The API routes to a cluster of Rust binaries that access your database on object storage (see regions for more on routing).
After the first query, the namespace's documents are cached on NVMe SSD. Subsequent queries are routed to the same query node for cache locality, but any query node can serve queries from any namespace. The first query to a namespace reads object storage directly and is slow (p50=336ms for 1M documents), but subsequent, cached queries to that node are faster (p50=17ms for 1M documents). Many use-cases can send a pre-flight query to warm the cache so the user only ever experiences warm latency.
turbopuffer is a multi-tenant service, which means each ./tpuf
binary handles requests for multiple tenants. This keeps costs low. Enterprise customers can be isolated on request.
Each namespace has its own prefix on object storage. turbopuffer uses a write-ahead log (WAL) to ensure consistency. Every write adds a new file to the WAL directory inside the namespace's prefix. If a write returns successfully, data is guaranteed to be durably written to object storage. This means high write throughput (~10,000+ vectors/sec), at the cost of high write latency (p50=285 ms for 500KB).
Writes occur in windows of 100ms, i.e. if you issue concurrent writes to the same namespace within 100ms, they will be batched into one WAL entry. Each namespace can currently write 1 WAL entry per second. If a new batch is started within one second of the previous one, it will take up to 1 second to commit.
After data is committed to the log, it is asynchronously indexed to enable efficient retrieval (■).

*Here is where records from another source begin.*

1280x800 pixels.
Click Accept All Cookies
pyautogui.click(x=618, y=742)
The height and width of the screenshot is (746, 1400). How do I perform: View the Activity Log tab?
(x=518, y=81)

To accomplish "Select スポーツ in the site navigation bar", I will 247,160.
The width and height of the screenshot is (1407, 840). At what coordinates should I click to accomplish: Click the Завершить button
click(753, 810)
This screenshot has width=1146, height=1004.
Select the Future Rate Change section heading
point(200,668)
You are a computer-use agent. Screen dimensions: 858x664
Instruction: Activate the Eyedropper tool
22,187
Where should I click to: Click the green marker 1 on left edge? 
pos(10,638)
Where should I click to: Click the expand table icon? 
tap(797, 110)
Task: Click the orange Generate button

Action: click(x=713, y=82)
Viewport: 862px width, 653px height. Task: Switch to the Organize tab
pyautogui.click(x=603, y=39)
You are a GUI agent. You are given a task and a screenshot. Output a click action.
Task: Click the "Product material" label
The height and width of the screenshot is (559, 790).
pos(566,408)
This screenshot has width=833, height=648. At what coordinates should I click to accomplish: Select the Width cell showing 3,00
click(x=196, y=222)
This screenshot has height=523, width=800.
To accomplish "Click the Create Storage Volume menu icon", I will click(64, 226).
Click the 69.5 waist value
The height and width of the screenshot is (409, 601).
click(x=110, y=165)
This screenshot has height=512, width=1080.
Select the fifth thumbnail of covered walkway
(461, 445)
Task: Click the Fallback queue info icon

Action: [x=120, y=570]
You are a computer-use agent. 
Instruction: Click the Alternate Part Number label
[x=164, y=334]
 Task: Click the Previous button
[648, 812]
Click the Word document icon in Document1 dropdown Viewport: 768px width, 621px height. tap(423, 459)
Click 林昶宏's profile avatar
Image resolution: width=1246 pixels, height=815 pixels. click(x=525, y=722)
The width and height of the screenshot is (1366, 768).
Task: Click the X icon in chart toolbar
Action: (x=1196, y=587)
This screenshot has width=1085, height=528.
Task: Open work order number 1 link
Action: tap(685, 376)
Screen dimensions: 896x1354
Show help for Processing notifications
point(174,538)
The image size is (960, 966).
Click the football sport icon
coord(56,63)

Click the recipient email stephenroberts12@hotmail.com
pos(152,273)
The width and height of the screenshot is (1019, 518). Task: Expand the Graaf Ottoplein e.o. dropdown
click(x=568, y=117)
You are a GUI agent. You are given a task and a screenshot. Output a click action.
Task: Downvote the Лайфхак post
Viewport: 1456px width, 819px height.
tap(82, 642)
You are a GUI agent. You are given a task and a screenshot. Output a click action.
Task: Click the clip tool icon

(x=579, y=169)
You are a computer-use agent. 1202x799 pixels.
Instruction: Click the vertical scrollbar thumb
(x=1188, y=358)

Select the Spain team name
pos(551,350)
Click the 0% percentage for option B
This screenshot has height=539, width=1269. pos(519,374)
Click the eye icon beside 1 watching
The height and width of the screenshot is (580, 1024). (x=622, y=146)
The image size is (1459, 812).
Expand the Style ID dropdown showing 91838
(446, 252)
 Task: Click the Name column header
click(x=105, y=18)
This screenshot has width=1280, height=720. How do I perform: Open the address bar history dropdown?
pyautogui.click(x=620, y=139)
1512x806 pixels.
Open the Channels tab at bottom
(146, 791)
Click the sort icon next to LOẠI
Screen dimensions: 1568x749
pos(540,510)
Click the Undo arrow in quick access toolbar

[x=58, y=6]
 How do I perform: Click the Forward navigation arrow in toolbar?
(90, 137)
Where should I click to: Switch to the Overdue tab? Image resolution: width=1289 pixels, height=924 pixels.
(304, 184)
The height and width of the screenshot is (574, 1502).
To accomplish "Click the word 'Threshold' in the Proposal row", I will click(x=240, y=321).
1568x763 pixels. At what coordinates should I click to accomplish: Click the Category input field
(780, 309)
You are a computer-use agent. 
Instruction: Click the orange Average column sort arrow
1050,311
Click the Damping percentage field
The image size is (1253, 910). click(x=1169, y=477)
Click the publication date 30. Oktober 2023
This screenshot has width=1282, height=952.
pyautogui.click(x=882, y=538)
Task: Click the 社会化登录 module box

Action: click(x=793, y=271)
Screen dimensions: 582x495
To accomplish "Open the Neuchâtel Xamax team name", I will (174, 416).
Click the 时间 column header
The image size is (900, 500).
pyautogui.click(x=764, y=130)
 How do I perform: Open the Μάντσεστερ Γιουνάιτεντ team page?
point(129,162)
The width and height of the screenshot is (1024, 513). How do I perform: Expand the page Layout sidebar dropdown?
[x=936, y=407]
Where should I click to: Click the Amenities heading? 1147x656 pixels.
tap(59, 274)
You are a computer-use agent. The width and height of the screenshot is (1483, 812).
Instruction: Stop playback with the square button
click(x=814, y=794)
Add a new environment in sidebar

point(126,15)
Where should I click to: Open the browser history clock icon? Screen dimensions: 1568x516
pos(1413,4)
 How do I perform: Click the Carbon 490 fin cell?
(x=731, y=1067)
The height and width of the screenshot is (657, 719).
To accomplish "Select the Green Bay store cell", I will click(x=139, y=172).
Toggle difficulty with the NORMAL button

Any data that has not yet been indexed is still available to search (◈), with a slower exhaustive search of recent data in the log.
turbopuffer provides strong consistency by default, i.e. if you perform a write, a subsequent query will immediately see the write. In the future we will allow eventual consistency for lower warm latency, let us know if you need this ASAP.
Both the approximate nearest neighbour (ANN) index we use for vectors, as well as the inverted BM25 index we use for full-text search have been optimized for object storage to provide good cold latency (~500ms on 1M documents). Additionally, we build exact indexes for metadata filtering.
Vector indexes are based on SPANN. SPANN is a centroid-based approximate nearest neighbour index. It has a fast index for locating the nearest centroids to the query vector. A centroid-based index works well for object storage as it minimizes roundtrips and write-amplification, compared to graph-based indexes like HNSW or DiskANN.
On a cold query, the centroid index is downloaded from object storage. Once the closest centroids are located, we simply fetch each cluster's offset in one, massive roundtrip to object storage.
In reality, there are more roundtrips required for turbopuffer to support consistent writes and work on large indexes. From first principles, each roundtrip to object storage takes ~100ms. The 3-4 required roundtrips for a cold query often take as little as ~400ms.
When the namespace is cached in NVME/memory rather than fetched directly from object storage, the query time drops dramatically to ~17ms p50. The roundtrip to object storage for consistency, which we can relax on request for eventually consistent sub 10ms queries.